Nos referimos a esos programas en que la vida particular y pública de las personas se muestra en el escenario de los platós después de ofrecer una suculenta remuneración aprovechando la ambición de todas las personas que , después de sentarse ante las cámaras y de hacerles la disección de sus vidas, ofrecen todos los aspectos negativos .
Las más de las veces, y sobre todo si no obedecen las indicaciones de los pseudoreporteros perseguidores de la intimidad, se inmiscuyen en sus vidas y les acosan de forma que los psiquiatras me imagino deben tener el trabajo asegurado.
¿ Y los pseudoperiodistas que integran esa panoplia de comentadores y presentadores?

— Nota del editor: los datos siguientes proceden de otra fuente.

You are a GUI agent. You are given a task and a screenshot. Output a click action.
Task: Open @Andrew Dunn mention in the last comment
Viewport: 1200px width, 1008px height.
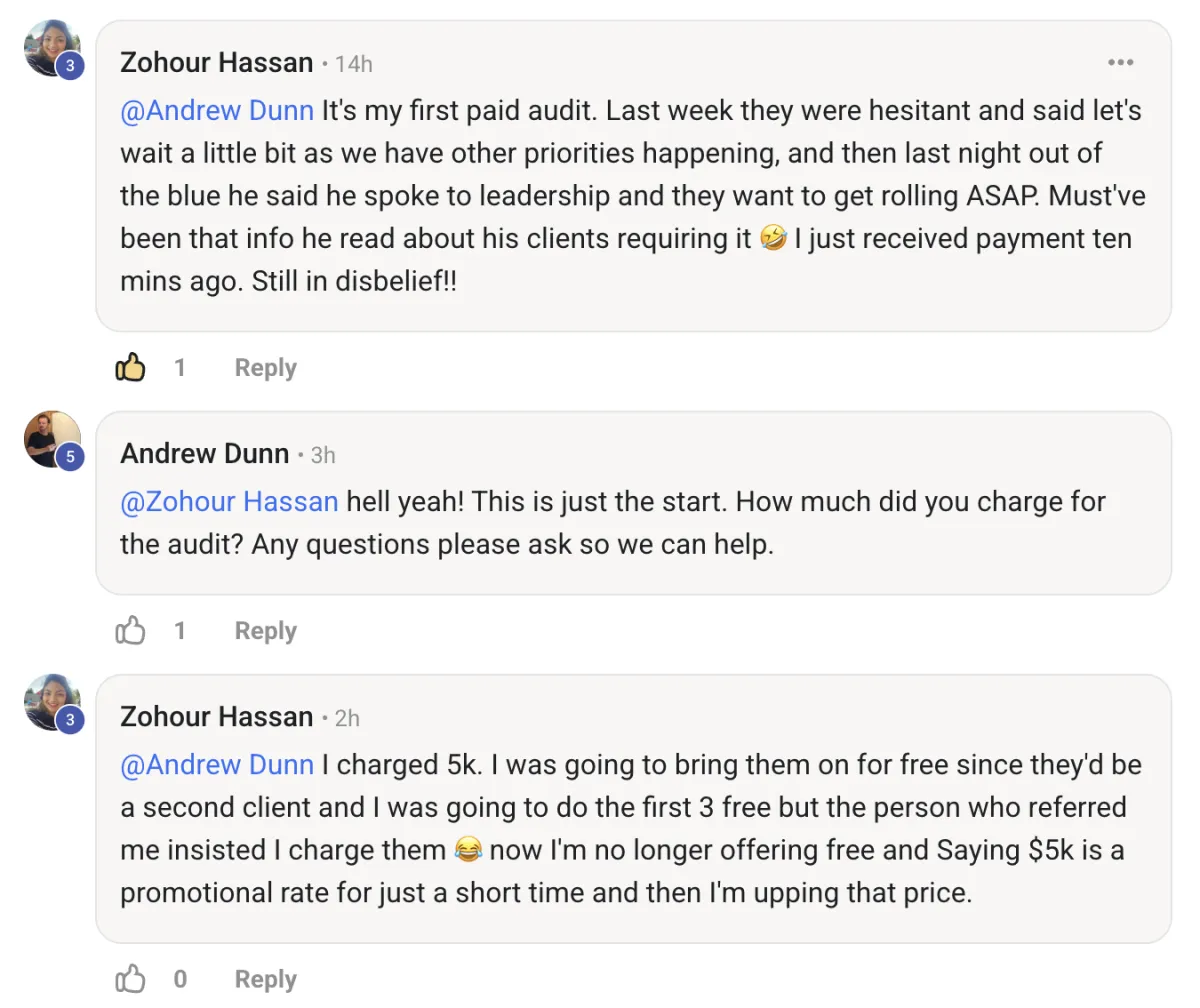[217, 765]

Un aire viciado de intromisión, desconsideración y falta de respeto en todos los sentidos donde se confunden las noticias con una torticera forma de interpretar el "festival" televisivo para elevar la audiencia y así colocar los paquetes publicitarios millonarios.
Desde el punto de vista del tevidente normal esto no es asumible, pero claro está el morbo es libre y mucha gente se pega al televisor con el objeto de ver cómo el divo de turno puede conducir el programa hacia derroteros violentos y se monta la mundial delante de las cámaras o se oyen opiniones de pseudoperiodistas que afilan sus armas descalificatorias y destilan la hiel de los sectarios .
Además, su asombro y compulsión es grande cuando suceden hechos que hielan la sangre como los maltratos, las violaciones y las muertes de adolescentes, ofreciendo imágenes y opiniones de todo tipo sin recato ni cuidado en el impacto que pueden provocar.
Más tarde se lamentan del problema educativo y de los problemas que tiene la sociedad, eso sí después de ingerir todos los productos que los espectadores que asisten al programa entre gritos, voces y exclamaciones altisonantes jaleadas por el conductor de turno.
Mientras tanto aquellos que tengan todavía ciertas neuronas intactas sólo les queda desconectar, que sería lo más inteligente, ya que inmediatamente lo gurús de la televisión cambiarían la programación.
En realidad ésto cuesta meos que adaptar los aparatos a la TDT.
No sólo es problema legislativo si no que también de ciudadanía.